* **Document extract**:
※
The MEMS & Nanoelectronics Systems Packaging Center (EMNSPC) at the University of Texas at Arlington is home to an electronics cooling lab with equipment related to air cooling, complete with airflow test bench and reliability equipment such as an Environmental Chamber, Instron Tester and Failure Analysis Capability. The undergraduate and graduate students involved in the lab have access to high-performance computing and CFD tools including ANSYS packages, such as ANSYS Fluent, Workbench and Icepak, Mentor Graphics’ FloTHERM and FloVENT and Future Facilities’ 6SigmaRoom, 6SigmaET and 6SigmaRack.
Since ES2 was established, the UTA team has built two 625-square-foot data center labs complete with two 20-ton CRAC units. One of the data center laboratory houses Open Compute Hardware (donated by Facebook). In 2015, UTA received 480 servers from Yahoo! (in 2012, they donated 250 servers) and a 42U direct-to-chip liquid cooled rack from Cisco worth $1 million.
The measurement equipment in the data centers includes wired and as well as wireless temperature, humidity and pressure instrumentation. Students associated with I/UCRC also have access to thermal and reliability labs maintained by Dereje Agonafer, UTA site director for ES2. A Stereo Particle Image Velocimetry (SPIV) system housed at the Aerodynamics Research Center is available to carry out experimental flow visualization. In addition, UTA is home to a $145 million Engineering Research Lab. The facility provides approximately 234,000 square feet of space for state-of-the-art, multi-disciplinary research and teaching labs and classrooms, faculty and graduate student offices, administrative offices, conference rooms and support areas.
※
* **Work request 1**: In the passage on UTA's data center and cooling labs, how many servers did Yahoo! donate in 2015?
* **Work request 2**: Quote the passage on UTA's data center and cooling labs, starting at "The MEMS & Nanoelectronics" and ending at "6SigmaET and 6SigmaRack.".
* **Work request 3**: Write what comes next in the passage on UTA's data center and cooling labs, after its final sentence.

* **Data for analysis**:
※
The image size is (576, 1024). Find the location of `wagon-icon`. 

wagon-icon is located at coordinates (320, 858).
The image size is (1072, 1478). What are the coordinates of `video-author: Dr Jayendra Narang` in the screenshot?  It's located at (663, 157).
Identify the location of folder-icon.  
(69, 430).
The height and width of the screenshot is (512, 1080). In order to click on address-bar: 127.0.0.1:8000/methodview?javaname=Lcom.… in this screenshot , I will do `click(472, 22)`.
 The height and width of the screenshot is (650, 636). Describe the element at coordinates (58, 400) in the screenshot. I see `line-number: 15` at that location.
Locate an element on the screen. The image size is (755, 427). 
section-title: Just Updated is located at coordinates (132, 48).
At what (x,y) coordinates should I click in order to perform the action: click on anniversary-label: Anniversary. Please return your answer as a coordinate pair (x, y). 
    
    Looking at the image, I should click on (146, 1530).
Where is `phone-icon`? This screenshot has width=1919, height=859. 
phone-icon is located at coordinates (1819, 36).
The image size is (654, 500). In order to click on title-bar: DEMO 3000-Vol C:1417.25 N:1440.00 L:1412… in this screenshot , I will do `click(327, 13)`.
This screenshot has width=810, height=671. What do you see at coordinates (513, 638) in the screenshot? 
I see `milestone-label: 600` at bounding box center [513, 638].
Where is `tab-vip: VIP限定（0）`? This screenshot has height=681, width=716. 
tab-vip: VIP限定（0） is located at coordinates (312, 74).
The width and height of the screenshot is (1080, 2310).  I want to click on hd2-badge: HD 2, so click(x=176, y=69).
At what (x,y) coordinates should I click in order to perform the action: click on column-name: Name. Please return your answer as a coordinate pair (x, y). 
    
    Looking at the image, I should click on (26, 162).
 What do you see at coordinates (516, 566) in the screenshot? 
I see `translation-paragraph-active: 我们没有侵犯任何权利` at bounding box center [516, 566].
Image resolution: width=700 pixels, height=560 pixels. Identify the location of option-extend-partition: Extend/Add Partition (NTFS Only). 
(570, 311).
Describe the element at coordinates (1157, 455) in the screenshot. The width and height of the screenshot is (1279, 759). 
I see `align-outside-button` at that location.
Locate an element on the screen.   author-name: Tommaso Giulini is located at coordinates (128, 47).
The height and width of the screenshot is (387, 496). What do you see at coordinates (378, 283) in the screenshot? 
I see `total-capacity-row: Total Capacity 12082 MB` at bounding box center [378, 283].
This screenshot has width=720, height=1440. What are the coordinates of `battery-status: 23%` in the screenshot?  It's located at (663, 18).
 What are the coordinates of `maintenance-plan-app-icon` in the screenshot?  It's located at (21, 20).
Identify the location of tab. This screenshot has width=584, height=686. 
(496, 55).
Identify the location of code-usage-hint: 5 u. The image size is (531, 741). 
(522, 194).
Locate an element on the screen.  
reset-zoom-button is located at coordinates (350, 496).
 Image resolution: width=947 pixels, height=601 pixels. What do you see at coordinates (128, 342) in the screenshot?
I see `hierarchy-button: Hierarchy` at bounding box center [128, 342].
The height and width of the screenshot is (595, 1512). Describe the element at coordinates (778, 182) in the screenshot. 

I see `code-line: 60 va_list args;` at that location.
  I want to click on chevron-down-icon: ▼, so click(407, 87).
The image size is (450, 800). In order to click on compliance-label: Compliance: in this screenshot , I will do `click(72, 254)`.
※
* **Result 1**: 480 servers

* **Result 2**:
The MEMS & Nanoelectronics Systems Packaging Center (EMNSPC) at the University of Texas at Arlington is home to an electronics cooling lab with equipment related to air cooling, complete with airflow test bench and reliability equipment such as an Environmental Chamber, Instron Tester and Failure Analysis Capability. The undergraduate and graduate students involved in the lab have access to high-performance computing and CFD tools including ANSYS packages, such as ANSYS Fluent, Workbench and Icepak, Mentor Graphics’ FloTHERM and FloVENT and Future Facilities’ 6SigmaRoom, 6SigmaET and 6SigmaRack.

* **Result 3**:
UTA has access to a research modular data center with a direct/indirect evaporative cooling module setup and the facilities of industrial partner, Mestex, in Dallas, TX. The research facility is operated and monitored year-round in the hot and humid Dallas climate, using only evaporative cooling or outside air free cooling. It houses four racks populated with 1U servers. Also, Facebook donated a $200K scaled direct evaporative cooling unit for research purposes complete with a 30KW heating element to represent data center heat load. The equipment is capable of drawing 5000 CFM and comes with built-in sensors and control programs.
The University of Texas at Arlington is home to the Nanotechnology Research & Teaching Facility, an interdisciplinary resource open to scientists within and outside of the university. The facility is the leading university-based nanotechnology research, development and teaching facility in north Texas.